Netflix releases Thronglets game tied to Black Mirror ‘Plaything’ episode

by · VentureBeat

Netflix has released a very strange simulation game called Thronglets that is tied to the new Black Mirror Season 7 episode called Plaything.

It’s a simple game based on retro graphics where you grow your small animals dubbed Thronglets in a simulation. If you watch the Plaything episode (No. 7 in the new season), you’ll understand what this game is about and what could go wrong with a simple life sim game. Like it’s simple Stranger Things games, it’s yet another bet on gaming for Netflix‘s fledgling game business.

“It’s about tamagotchi gone wrong,” said Shaun Krenkel, founder of Night School Studio, a Netflix-owned studio, which made Thronglets. Now the general manager of games, Krenkel was speaking at a secret Game Developers Conference Netflix event where Charlie Brooker, creator of the Black Mirror show on Netflix, tuned in via video call.

The Plaything episode brought back Colin Ritman (played by Will Poulter), the wacko game designer from Black Mirror: Bandersnatch, an interactive film that let viewers choose the way they wanted the plot to go. Written by Brooker and directed by David Slade, Bandersnatch debuted in 2018 as a landmark transmedia event. It won two Emmy awards. Ritman worked for Tuckersoft, which is credited for creating Thronglets, and was run by Mohan “Mo” Thakur (Asim Chaudhry), who also comes back in the new episode. A game designer named Stefan interacts with Ritman and Tuckersoft, and it doesn’t go well.

Black Mirror creator Charlie Brooker.

In the new Plaything episode, a once-disgraced Ritman is back in a show directed by Slade and written by Brooker again. I’ll have to spoil some of the early part of the Plaything episode here.

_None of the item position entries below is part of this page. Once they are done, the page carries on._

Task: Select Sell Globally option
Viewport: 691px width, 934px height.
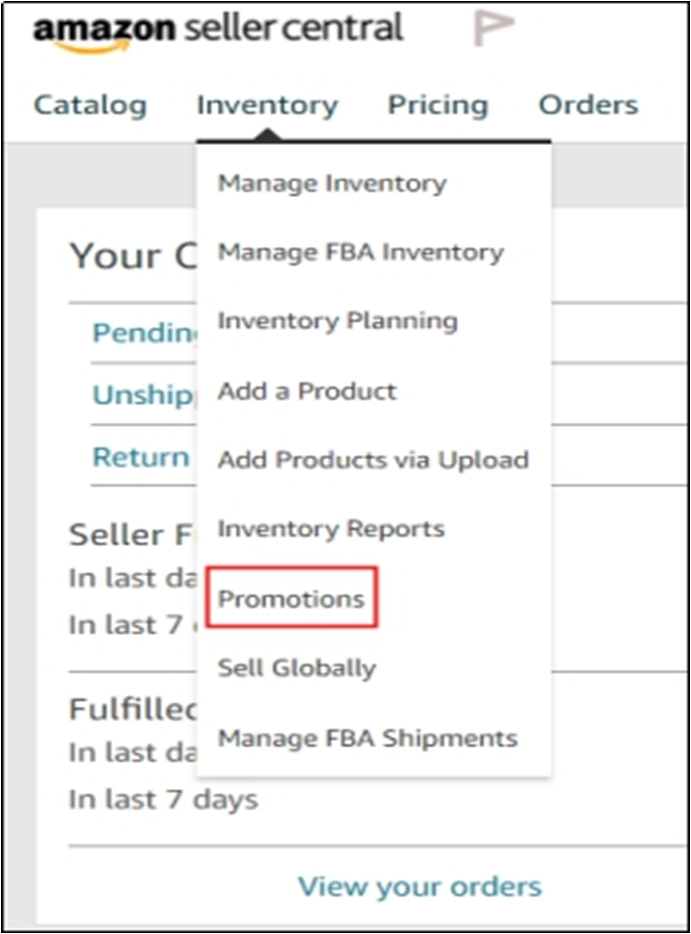Action: [297, 668]
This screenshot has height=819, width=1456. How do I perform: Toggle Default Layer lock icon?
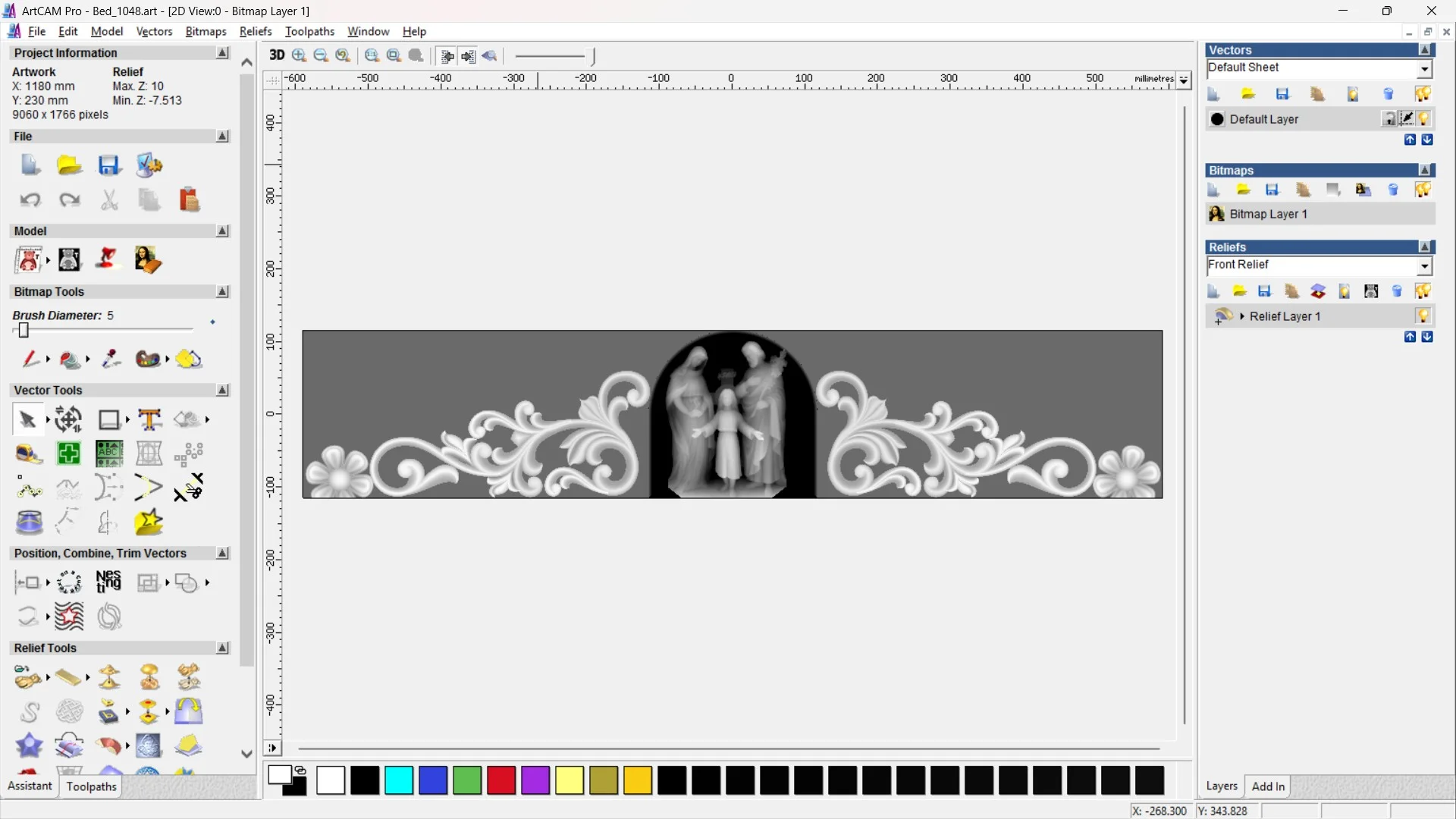1389,119
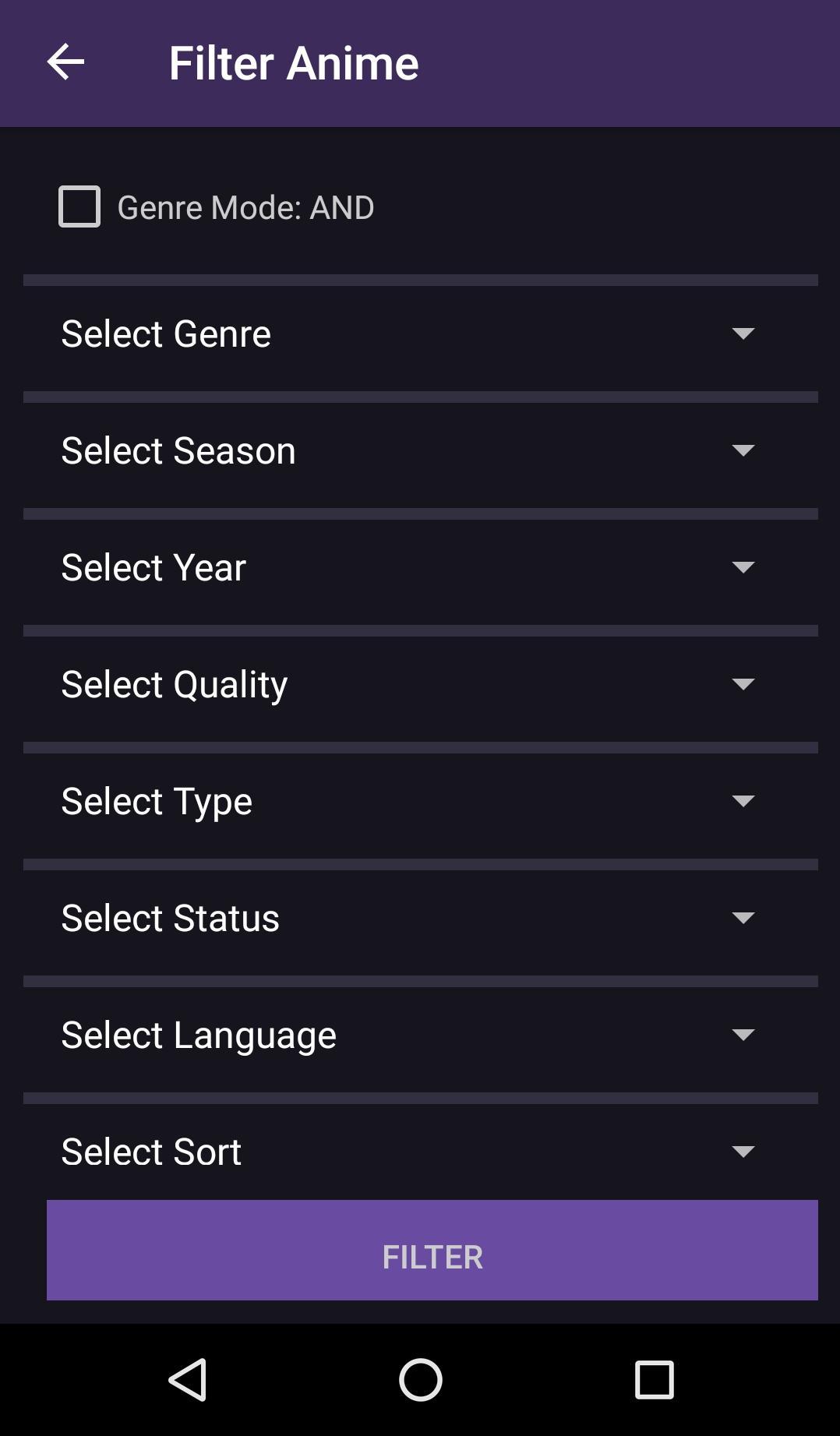Open the Select Genre dropdown
The height and width of the screenshot is (1436, 840).
pyautogui.click(x=421, y=333)
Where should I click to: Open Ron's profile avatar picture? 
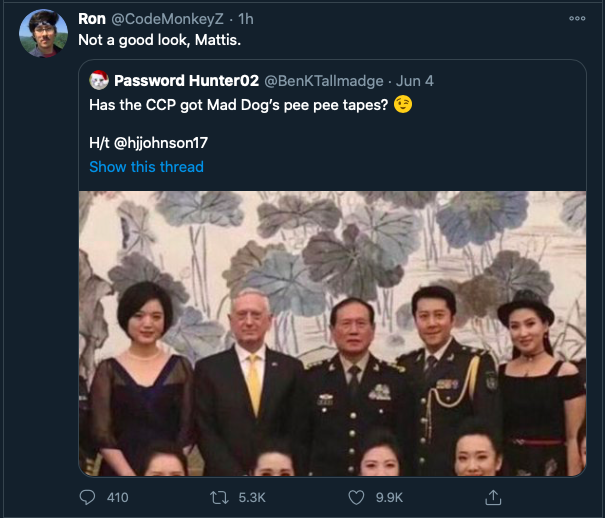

In the year 2034, Cameron Walker (played by Peter Capaldi) is a older man with wildly long gray hair. He is arrested for theft and the police find that he’s wanted for murder. Under interrogation, he faces a cynical detective James Nelson Joyce (DCI Kano) and a more humane psychotherapist named Michele Austin (Jen Minter). To explain himself and the crime, Walker takes us back to 1994, when the young Walker (Lewis Gribben) was reviewing games for a video game magazine (remember those?).

Ritman invites the young Walker, a kind of neurodiverse game reviewer who is awkward with people, to come visit Tuckersoft and review his new game. Walker goes over and Ritman is rude as ever, noting that Walker “lacks confidence” in real life but is “strident” in writing and now is like “someone who is ashamed they exist.” Walker is sheepish but Ritman says it is a rational response in a terrifying world.

Black Mirror: Thronglets has creatures whose biology is “entirely digital.”

Ritman claims that his new work isn’t a game at all, but he has to call it that so marketers will know what to do with it. Rather than having a bunch of conflict, as most games have, this game is simply about life and raising your Thronglets and letting them multiply.

“You can’t control them,” Ritman tells Walker. “These are living individuals.”

Then he shows Walker the game, which is Thronglets. Walker steals the disc and takes it home and becomes obsessed with raising his little creatures. Then the usual dark Black Mirror vibes take over, the usual Black Mirror things happen, and before you know it, the episode fades to black.

In the game, you start out with a single Thronglet and your goal is to take care of them. You can feed them an apple, wash them with a sponge, or entertain them with a beach ball. If you succeed, then the Thronglets multiply, doubling each time. It’s a kind of addictive sim game, but you kind of know that it’s not going to go the direction of a tamagotchi game. I’ll leave it at that.

The new season of Black Mirror debuts today, with the episode No. 7 Plaything. And you can get the game today too. That’s pretty cool transmedia from Netflix, and it shows that it’s still one of the only companies that can release a TV show and a game about the same subject on the same day.

The creators describe the episode and game

Sean Krankel is a general manager for Netflix Games.

“It is a very non-traditional game, and it’s been a dream of ours to work on something like this,” Krenkel said.

It started years ago when Krenkel, who was a fan of Bandersnatch, had pitched a game to Brooker. Brooker turned it down, but it gave Krenkel an opening to pitch again later. When he heard about the Playthings episode coming back with a game industry narrative, Krenkel made the pitch.

This time, it was accepted, and they managed to break the fourth wall again, this time by making a game in real life based on a game in a TV show.

Black Mirror: Thronglets gives you a challenge in being responsible for life.

“The thing about Black Mirror is you can’t just do a standard sort of game, right? It has to have some element that is unexpected,” Brooker said. “And have quite disturbing, dark things happening. That was when it really started feeding back into the episode itself, and the creatures themselves.”

Krenkel said, “It was super fun….There is a game that looks like it could be Lemmings or an early life sim. But it has a lot more under the hood that happens.”

He noted that the game and show teams went back and forth inspiring each other.

He said he wants you to care about your throng in the game, and it will take you in interesting directions as you play it.